I can't answer easily because I'm simply not afraid of spiders. I do dislike being bitten by spiders, and thus take reasonable precautions against having them in my hair (honestly this may be more motivated by my dislike of killing spiders than being bitten by them). But I don't experience any fear of having them in my hair, it is merely a thing to avoid, but if it has happened then it is not a cause for panic. So in the above scenario I have no motive to deny rather than consider the possibility that I might have spiders in my hair.

Bruce Charlton said...

@CCL - the distinction is mostly public versus private. Most people assume that the question is whether people publicly are allowed or encouraged to admit to doubts in the realm of public discourse - these doubts being discussed, debated, settled in the public realm of communications.

In sum - the standard leftist social media world...

That is Not what I am talking about - I am talking about what goes on in a person's thinking, subjectively; and at the point when they get down to the real-self thinking, that cannot be ignored or surpressed.

My understanding of these times is that we are being forced to choose between passive compliance with an insane and evil public discourse and behaviour; and the subjective reality of our divine selves thinking.

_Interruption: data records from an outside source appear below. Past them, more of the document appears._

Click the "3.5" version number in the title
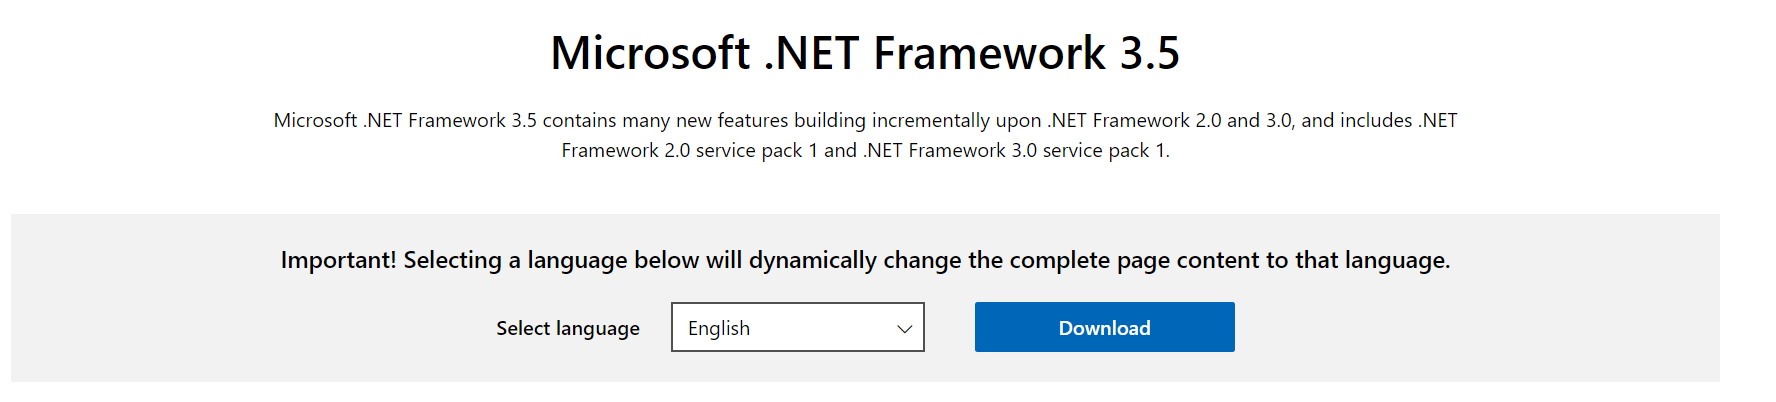1776x402 pixels. tap(1150, 53)
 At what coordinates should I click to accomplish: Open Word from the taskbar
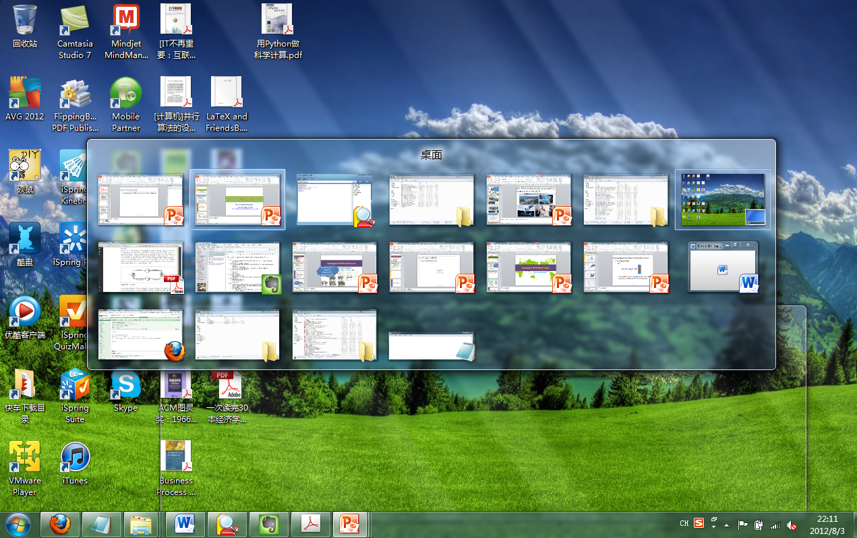click(185, 523)
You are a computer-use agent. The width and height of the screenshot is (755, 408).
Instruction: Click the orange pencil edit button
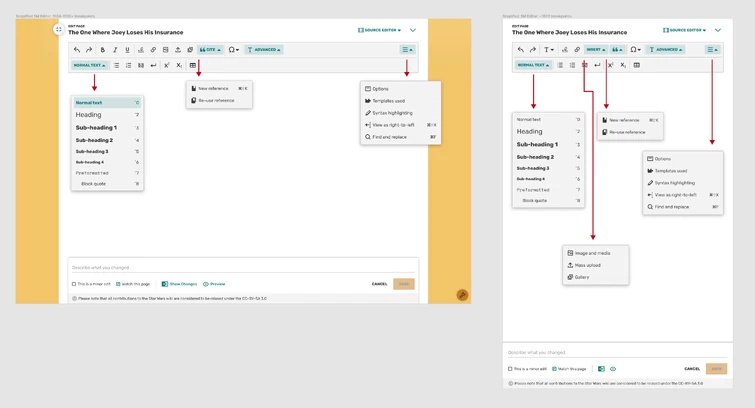(x=462, y=295)
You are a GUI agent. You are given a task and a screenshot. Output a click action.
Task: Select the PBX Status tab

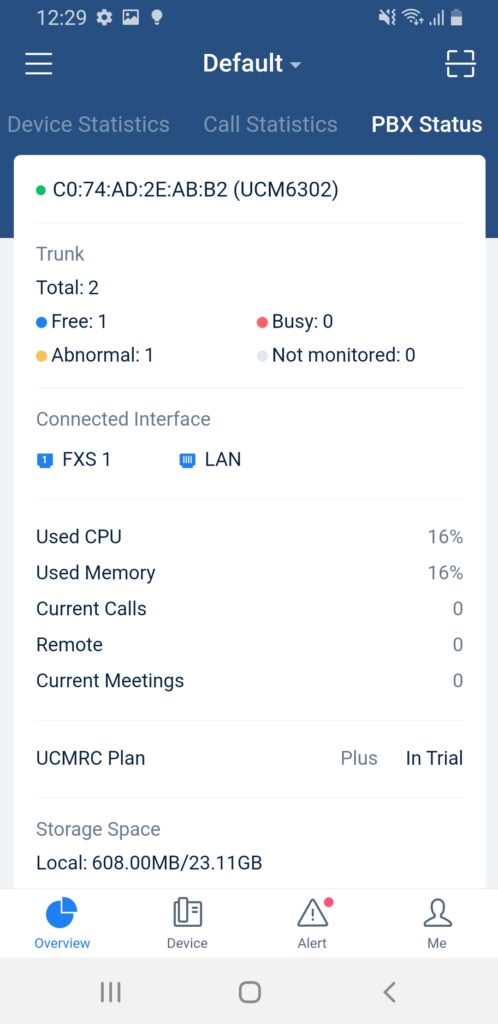427,124
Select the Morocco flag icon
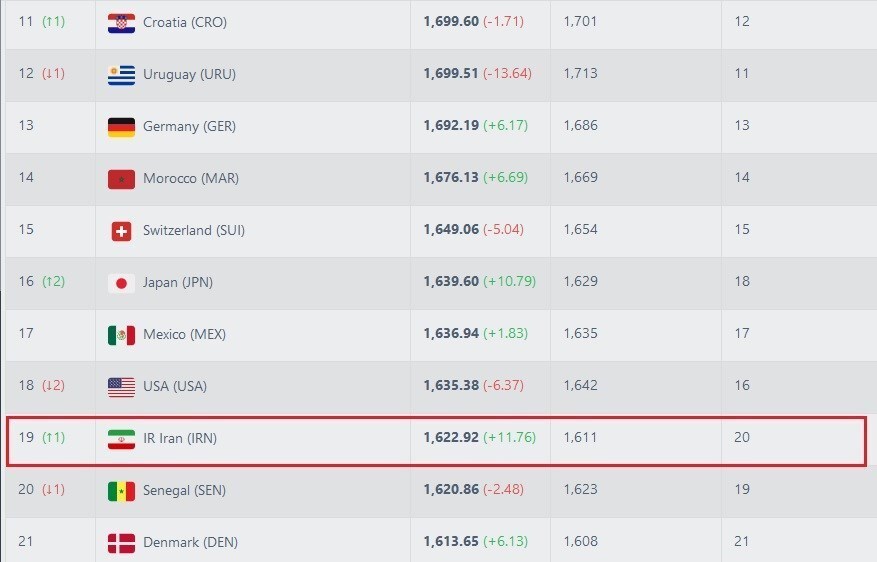 pyautogui.click(x=121, y=179)
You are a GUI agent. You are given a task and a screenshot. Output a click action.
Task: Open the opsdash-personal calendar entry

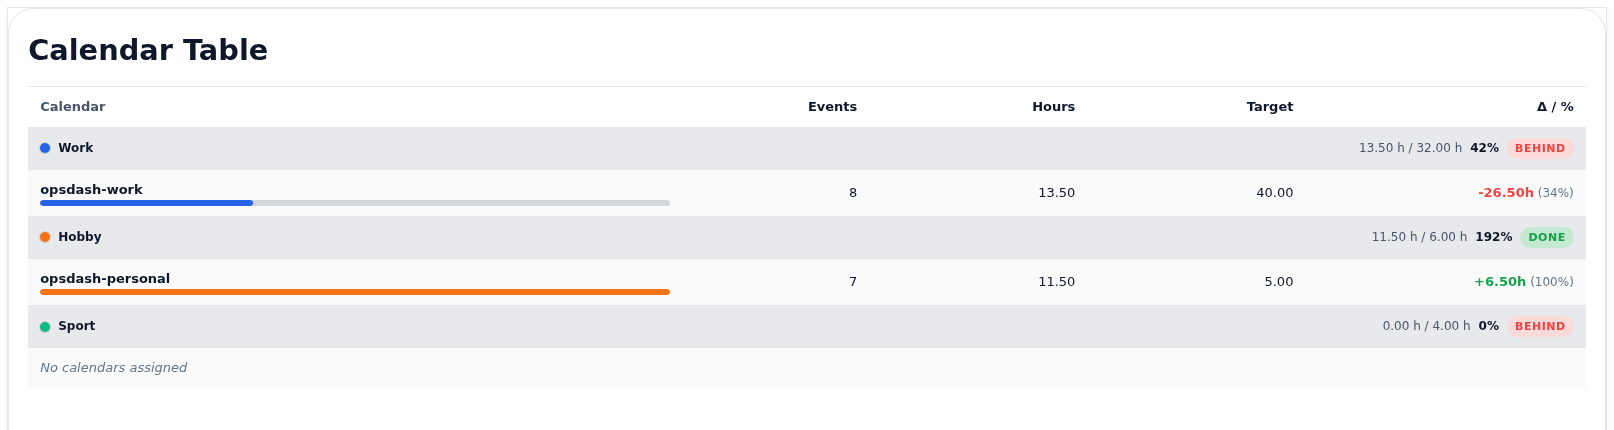pyautogui.click(x=105, y=278)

In this private realm we learn from our doubts, and our doubts lead us to solid ground. In public discourse - the opposite.

Chiu ChunLing said...

I've always struggled with that distinction. As a reader, I like engaging a thoughtful meditation at length, but length becomes interminable if it does not address multiple sides of a subject even if consistently judging the merits of one view above the others.

But I've come to understand that most people are not readers, nor particularly apt to ever become such. That "public" needs simple, punchy slogans and mottoes which they can keep in mind and go to the necessary work of providing for the basic necessities of life relatively undistracted by thoughts irrelevant to the present task.

But I still have no clear idea how best to deal with them. My own experience of doing prosaic labor as a fit young man was that it left the mind quite free to serious contemplation. But the essential quality of contemplation seems to be different.